De manhã, Fernão, Cristóvão e Zeimoto escapam-se da casa do monteo, à sorrelfa, para não terem de passar o dia com o bando, temerosos de que os ares da liberdade e o muito vinho que não deixarão de beber levem os companheiros a cometer desacatos metendo-os em sarilhos.

Os três amigos não ficaram incólumes aos vapores de sensualidade e erotismo da noite anterior, tendo de procurar palavras e imagens de sexo, para trasladar a conversa dos chins aos companheiros. Sobretudo quando os senhores travaram acesa discussão sobre as inumeráveis posições místicas, a fim de determinar quais as mais indicadas para o homem atingir a perfeita e harmoniosa união do seu Yang com o Yin das mulheres, suas ou alheias: para os portugueses, era como se estivessem a ver dentro das suas cabeças um livro dessas gravuras pecaminosas que a Igreja condenava.

Fernão sofrera o festim como um tormento deleitoso, por lhe ter feito reviver os momentos mais acesos da sua paixão por Huyen. A música e o canto das flores contratadas pelo monteo tinham-no transportado ao junco de António de Faria, para contemplar a Noiva Roubada, que parecia acariciar o erhu com os dedos transparentes, e ouvir-lhe na maviosa voz os versos magoados com que cantava o seu amor por outro homem. Assim, fora espairecer, com Borralho e Zeimoto, para os bairros nobres da cidade.

Fazem uma pausa para comer, numa praça com um templo, onde um velho, sentado numa banqueta alta, conta histórias a uma meia centena de homens, mulheres e crianças que o escutam sem arredar pé. Um mendigo pede-lhes esmola e Fernão vê que ele traz um Nenúfar Invertido.

– Tiremos a sorte – diz para os companheiros. – Quero saber o que nos reservam os Fados.

– Contra a boa e a má sorte, só tem poder a morte – sentencia Cristóvão.

– Pergunta se algum dia volveremos a Malaca. – chasqueia Zeimoto.

O Nenúfar Invertido é um anel que o adivinho traz suspenso por uma corda, de onde pendem fitas de seda vermelha com caracteres pintados que faz girar diante dos portugueses. Fernão agarra numa das franjas, parando a girândola, e lê os dois símbolos, procurando interpretá-los. Como a maioria dos caracteres da escrita chinesa, os que lhe couberam em sorte podem ter muitos significados e nem a ajuda do mendigo lhes esclarece a profecia.

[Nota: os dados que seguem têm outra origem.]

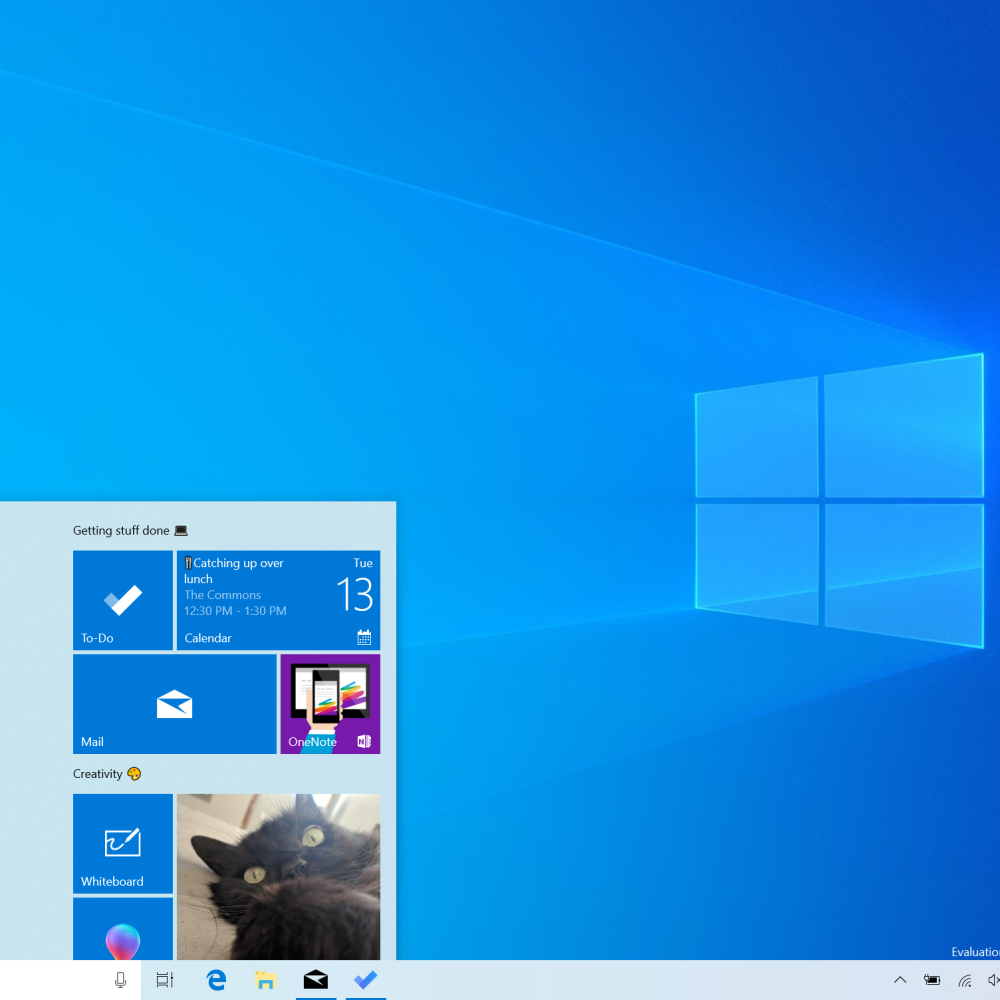Open Mail from the taskbar

[316, 980]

– Ficamos libertos e presos? Partimos para volver atrás. que quer isso dizer?

– Um senho de infortúnio e outro de fortuna? Não entendo.

– Deus ainda nos castiga por crermos em adivinhações de gentios!

Os chins eram muito supersticiosos e nada faziam, nem tomavam qualquer decisão importante nas suas vidas sem auscultarem os seus oráculos, jogos da sorte ou adivinhação, consultando os mestres do I-Ching, o misterioso Livro das Mudanças ou o popular Lien-hoa-lo, o Nenúfar Invertido. Vivendo há bastante tempo entre este povo, apesar de afirmarem a sua descrença de cristãos nestas práticas gentias, os portugueses já não eram totalmente isentos da sua influência, pelo que sentem um arrepio de inquietação com o obscuro vaticínio. A fim de desanuviarem os receios e premonições, desafiam-se a passear na mais celebrada rua de Pequim, que desemboca na praça onde se acham, a qual fora muito falada pelos hóspedes do monteo, como um deleitoso jardim, onde se podia fruir do vento, das flores, da neve e da lua.